This August features a gathering of planets just above the sun at dusk, and the return of the most famous meteor shower.
There is a chance to catch all five naked-eye planets at the same time in the early evening, and Venus and Jupiter have their closest gathering since the year 2000 at the end of the month.
In mid-July it became possible to see all five naked-eye planets in the early-evening sky; this phenomenon continues through August. The situation is divided into two groups: Jupiter, Venus and Mercury hanging low in the west at dusk, and Saturn and Mars shining in the south. Since the western planets set by 8 p.m., you will have only about 30 minutes, from 7:30 to 8 p.m., to collect the full set of planets.
The two brightest planets, Venus and Jupiter, gather low in the west with Mercury at dusk throughout August. To see this gathering in early August, look west between 7:15 and 8 p.m.

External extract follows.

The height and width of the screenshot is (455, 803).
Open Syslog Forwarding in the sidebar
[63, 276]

Venus shines brilliantly in the west, at minus 3.88 magnitude; by the time you pick it out, around 7:15 p.m., it will be only about 10 degrees above the west horizon, or the width of your hand at arm’s length. Venus sets by 8 p.m.

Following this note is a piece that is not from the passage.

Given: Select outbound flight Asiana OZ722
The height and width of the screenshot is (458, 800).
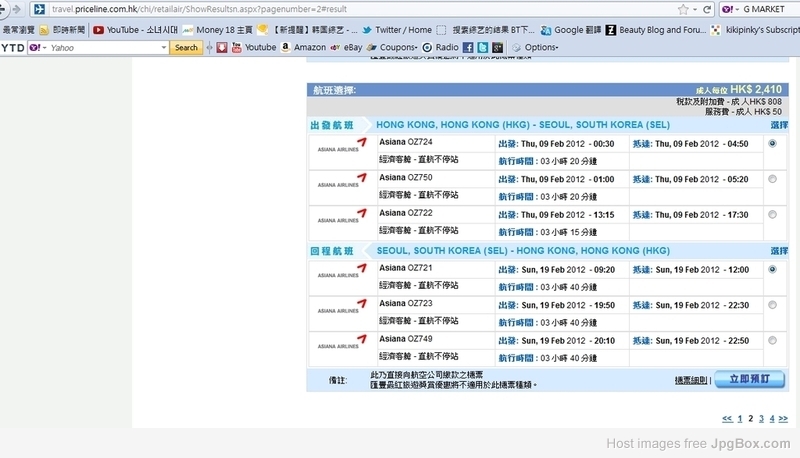Looking at the screenshot, I should click(x=772, y=214).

Early in the month, draw a line from Venus up to Jupiter, the second brightest dot in the sky. As it gets dark, look for Jupiter about two hand-widths above Venus, shining at minus 1.75 magnitude. Jupiter sets around 9:15 p.m. in early August, well over an hour after Venus.
If you draw a line from Venus to Jupiter in the first week of August, the planet Mercury will be in between the two brighter planets. Mercury shines at around zero magnitude, similar to a very bright star. It appears closer to Venus than Jupiter at the start of the month, and almost exactly in between the other two planets by Aug. 7.
Of particular note: Look for the slender crescent moon low in the west on Aug. 4; it will be just to the left of Mercury. The following night, the moon will be just to the left of Jupiter.
From Aug. 8 through 23, the three planets will appear to change from a line into a triangle. By Aug. 21, they will make a striking triangle: Venus on the bottom, Jupiter five degrees above Venus, and Mercury about six degrees (three fingers) to the left of Venus. The whole tight triangle should be visible by 7:30 p.m., low in the west, and sets at 8 p.m. By Aug. 23, the three planets make a compact, almost equilateral triangle.
From then to the end to the month, Venus seems to get closer and closer to Jupiter; on the night of Aug. 27, the two planets are side by side in a tight gathering, less than a fourth of a degree (half the width of the moon) apart. This will be the tightest gathering of the two brightest planets since the year 2000; it may appear that they are practically fused into a single light. On this night, as throughout the month, you only have about 45 minutes to catch this lovely sight, from dusk until the planets set together at 8 p.m. Make sure you have a clear, flat horizon to view this close gathering.
The other two naked-eye planets, Saturn and Mars, are also visible in the evening sky this month. As it gets dark in early August, look south; Mars is the orange dot to the right of the orange star Antares, the brightest star in the constellation of the Scorpion. Saturn is directly above Antares; the two stars and the planet form a triangle at the start of August.
As the month goes on, Mars will appear closer each night to a line drawn from Antares to Saturn; due to this, what was a nice triangle on Aug. 1 will squish into a straight line running from Antares to Mars to Saturn by Aug. 23. (This is the configuration of Antares, Mars and Saturn you see on our August sky map, with a straight line between the orange star Antares, the orange planet Mars, and Saturn.)
From Aug. 24 to the end of the month, Mars will appear a little more to the left of Antares and Saturn night by night; by the end of the month, there is another nice triangle between the three dots of light, now with Mars on the triangle’s left side.
In early August, Mars sets by 1 a.m. and Saturn sets by 1:45 a.m. By the end of the month the two planets set together, at midnight.
Look for the moon, around first quarter, next to Mars and Saturn on the nights of Aug. 10 and 11.
Perseid meteor show
The Perseids are the most famous meteor shower of the year, with up to 80 an hour. The peak of the shower occurs early in the morning on Aug. 12, from 12:01 a.m. until dawn, and again early in the morning of Aug. 13, 12:01 a.m. until dawn. The moon should not be too much of a problem this year; it is waxing gibbous during this shower’s peak, setting by 1 a.m. on Aug. 12 and before 2 a.m. on Aug. 13. So, the moon gets out of the way right as the shower starts picking up.
To view shooting star showers, just find a dark location (with as little city light as possible) and get comfortable; a lawn chair is a good idea. While many meteors seem to be coming from the constellation of Perseus, which rises in the east around midnight, check the entire sky for streaks of light. As with all meteor showers, the viewing of the Perseids will be better after midnight.
These repeating annual events are caused as the Earth enters into debris left over from a specific comet, in this case, Comet 109 P Swift Tuttle. With the Perseids, this comet debris is located in the direction of the constellation of Perseus the hero; because the streaks of light seem to come from that part of the sky, the shower is called the Perseids shower.